[Document]
|---|

Demain, j'influence !


« Je ne m’inquiète pas pour vous, vous allez rebondir ». 
Ça, c’est chouette. Non, c’est vrai, tous ces gens qui croient en moi. Qui sont sûrs que je vais m’en sortir. Retrouver un job en deux-temps trois mouvements (là ça devient plutôt deux longtemps, trois errements, mais ne pinaillons pas !)


Puisqu’a priori, je dois pouvoir y arriver, j’ai emprunté son trampoline à mon fils. Et j’avoue, rebondir, c’est sympa, comme sensation… Mais j’ai vite senti que je n’irai pas loin… Et que le dit trampoline étant limité à 50 kilos, je risquais la déchirure…



Puisqu’il semble que je sois capable « de rebondir, de trouver un nouveau projet », puisque mes « compétences sont indiscutables » et que mon « talent est confirmé » (« Bien que nous ne donnions suite à votre candidature, mais cela ne remet en rien en cause vos qualités » - Mais alors, pourquoi vous ne m’embauchez pas ?...),  je réfléchis à une reconversion. C’est tendance, la reconversion. C’est disruptif si on s’y prend bien, même ! Surtout si on décide qu’à près de quarante ans, en fait, on va partir faire un métier manuel dont on avait toujours rêvé, genre ébénisterie, alors que jusqu’ici, tout ce que tu avais fait, c’était tailler une branche en pointe avec un canif… Ou alors passer le permis poids-lourd, parce qu’il paraît que le permis se féminise, et en plus, Pôle Emploi te paie la formation, y’a de l’avenir ! Et quand y'a d'l'avenir, y'a du plaisir !



Et en même temps… 
Pourquoi se casser les pieds à suivre une formation, essayer d’apprendre des choses, alors qu’aujourd’hui, avec une webcam et une connexion internet, tu peux gagner de l’argent sans bouger de chez toi ? 
Ben quoi ? 
C’est pas un boulot, Youtubeur ?! 
Mais si, oh ! D’ailleurs, on ne dit plus Youtubeur, mais influenceur.

|---|

[Données fournies]
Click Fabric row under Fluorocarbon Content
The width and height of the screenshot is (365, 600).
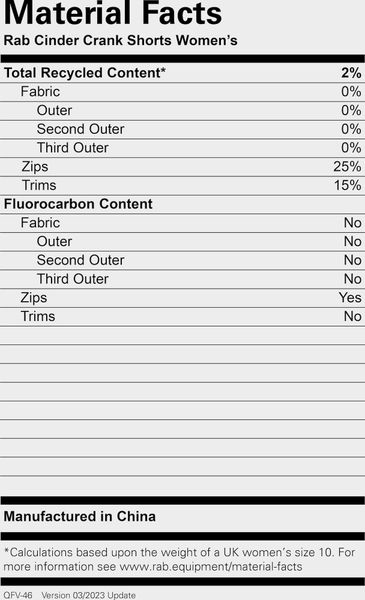tap(182, 223)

|---|

[Exercices]
[A] Dans le billet sur la reconversion, à combien de kilos le trampoline emprunté au fils est-il limité ?
[B] Reprenez le billet sur la reconversion à la suite de sa dernière phrase et poursuivez-le dans le même ton.

[Liste des réponses]
[A] Il est limité à 50 kilos.

[B]
Ah bah oui, parce qu’on influence, en fait. C’est-à-dire qu’on donne des conseils et des avis très pertinents sur des sujets qu’on ne maîtrise pas forcément. Par exemple, quand on est une fille de 19 ans qui s’ennuie un peu et qui aime bien se maquiller avec des fards à paupières hors de prix, on peut donner des conseils maquillage. Parce que comme ça, si au bout d’un moment, on a des copines qui regardent et qui s’abonnent et qu’à la fin tout ça, ça fait plein ge gens qui regardent... Eh ben on peut recevoir des produits de beauté des marques directement chez soi. encore plus fort qu'Amazon ! Ils arrivent à domicile alors que tu ne les as même pas commandés ! 

C’est pas le bonheur total, ça ? Passer des heures à faire de la pub gratos pour des grandes marques qui arrosent déjà la presse féminine pour qu’on parle d’elles (Pardon, non, que des spécialistes donnent un avis éclairé et impartial sur les produits qu'on leur offre toute l'année) ? Et en échange de ces dizaines d’heures, recevoir trois rouge à lèvres et se rendre compte qu’on est suivi ! 
Attention, digression : J'aime beaucoup cette expression... Ces filles trop fières de dire à tout le monde qu'elles sont trop suivies ! alors que.... Essayez un tant soit peu de les suivre quelques minutes sur le trottoir... Même si c'est pour essayer d'avoir un conseil sur votre dernier mascara, pas sûr que ça leur plaise... La magie d'Internet! Bref, on reprend où on en était. Suivez, un peu !
Et en échange de ces dizaines d’heures, recevoir trois rouge à lèvres et se rendre compte qu’on est suivi ! Qu’on est célèbre ! Qu’on est importante ! Qu’on a un rôle dans ce monde ! Qu’on arrive à influencer les tendances ! Une influenceuse, quoi ! Quoi ? Comment ça, influencée ?...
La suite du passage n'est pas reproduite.